Preocupado siempre por nuestra formación y educación, llevó mucho más allá de los límites normales de la docencia el interés por sus alumnos; trece años después de haber dejado yo el Instituto Laboral, estando trabajando, casado y con hijos, en una de aquellas visitas a nuestra tienda, que de cuando en cuando me regalaba, me escuchó hablar inglés; se interesó por el tema y al decirle yo que era casi autodidacta y que no había cursado estudios oficiales algunos, me dijo que habían creado la Escuela Oficial de Idiomas de Málaga (antes sólo existía la Escuela Central de Madrid); posteriormente me llevó los programas a la tienda, y venciendo mi resistencia, me animó a matricularme como alumno libre; cursé la Diplomatura de Profesor Intérprete, intercalando los distintos niveles de inglés de la Universidad de Cambridge a través del British Institute. Gran parte de lo que soy y he conseguido en la vida a D. Enrique se lo debo, puesto que la segunda mitad de mi trayectoria laboral estuvo vinculada al idioma inglés, llegando en TERRY a ocupar el puesto de “Export Area Manager” para Europa, y a gestionar, durante 19 años, una academia de idiomas propia, que llegó a contar con más de 150 alumnos y 5 profesores”.

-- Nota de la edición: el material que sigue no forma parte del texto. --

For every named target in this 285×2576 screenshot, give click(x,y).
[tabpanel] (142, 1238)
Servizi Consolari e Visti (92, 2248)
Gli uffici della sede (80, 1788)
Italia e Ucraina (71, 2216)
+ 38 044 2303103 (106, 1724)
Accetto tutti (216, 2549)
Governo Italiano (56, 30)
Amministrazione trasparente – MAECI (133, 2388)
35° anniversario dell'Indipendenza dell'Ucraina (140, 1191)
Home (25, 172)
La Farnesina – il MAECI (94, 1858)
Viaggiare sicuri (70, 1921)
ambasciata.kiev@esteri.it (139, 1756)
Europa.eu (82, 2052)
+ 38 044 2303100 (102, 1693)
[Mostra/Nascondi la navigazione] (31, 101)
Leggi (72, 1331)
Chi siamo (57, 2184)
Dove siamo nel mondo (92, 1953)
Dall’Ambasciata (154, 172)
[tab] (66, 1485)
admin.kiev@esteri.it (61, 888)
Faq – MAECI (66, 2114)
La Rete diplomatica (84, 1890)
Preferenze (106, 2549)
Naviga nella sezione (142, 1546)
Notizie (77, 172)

Concluía mi despedida con el siguiente párrafo: “La mano de D. Enrique siempre estuvo tendida, su corazón abierto; tutor, compañero, confesor, padre y amigo. Hombre consecuente hasta la médula, la ética por lema, su generosidad sin fronteras. A finales de 1997 o principios de 1998, aun cuando ya sabía que el mal le robaba la vida por minutos y habiendo estado hospitalizado, se disculpaba por no haber respondido a un favor (Ir conmigo a Telepuerto) y se refería a su enfermedad con la sonrisa de siempre, como para todo, sin darle importancia, así era D. Enrique y así vivirá por siempre en nuestros corazones; en nombre de sus discípulos, hasta siempre D. Enrique”.